Hi,
Is there any way to tell when the modem has finished doing a band scan? I would like to know so I can swap between CAT-M1 and NB-IoT for globally deployed devices.
Kind regards,
Thomas
Hi,
Is there any way to tell when the modem has finished doing a band scan? I would like to know so I can swap between CAT-M1 and NB-IoT for globally deployed devices.
Kind regards,
Thomas
Hello,
you can use the +CEREG command to check the connection status. <stat> should be 0 if it is not searching, 2 if it is searching, and 1 or 5 if it is registered.
Hi Hakon,
From what I see it just stays in mode 2, and does not transition to mode 0?
It can usually take several minutes to get an LTE connection. You can reduce the time it takes by applying bandlock if you know which band to use. What operator/SIM are you using?
Hi Hakon,
Sorry for the misunderstanding. We sell our products globally so we don’t know whether an end user will be requiring NB-IoT or CAT-M1 so we need to switch between the two if the device is not registering. So I was hoping to find a way to determine when the modem has finished doing a band scan on one technology so I can swap to the other. But it seems CEREG does not transition from mode 2 to mode 0 if a scan fails?
Hi Hakon,
Sorry for the misunderstanding. We sell our products globally so we don’t know whether an end user will be requiring NB-IoT or CAT-M1 so we need to switch between the two if the device is not registering. So I was hoping to find a way to determine when the modem has finished doing a band scan on one technology so I can swap to the other. But it seems CEREG does not transition from mode 2 to mode 0 if a scan fails?

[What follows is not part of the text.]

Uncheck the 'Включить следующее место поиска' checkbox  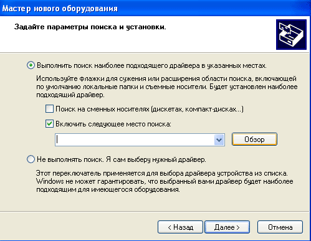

Thomas said:But it seems CEREG does not transition from mode 2 to mode 0 if a scan fails?
What do you mean by "if a scan fails"? As far as I know the modem will keep searching until it finds a network. How do you know it is failing?
Hi Hakon,
I am watching it on a power analyser. I can see it attempt scans on an exponential back off schedule dependant on XDATAPRFL. For example in ultra low power mode it attempts a scan, then retries in 20 seconds, 20 seconds, 40 seconds, 40 seconds, 5 minutes then retries every half an hour.
If you have LTE_LINK_CONTROL=y enabled you can use LTE_NETWORK_USE_FALLBACK=y to change from CAT-M1 to NB-IoT after LTE_NETWORK_TIMEOUT seconds. If you know the time it usually takes to find a network then you can use that as a timeout.
I am already doing something similar, is there no smarter/power efficient way to do it? Modems we have used in the past automatically switch between the two.
I don't know, but I doubt it. I will ask R&D and see if they know something about this.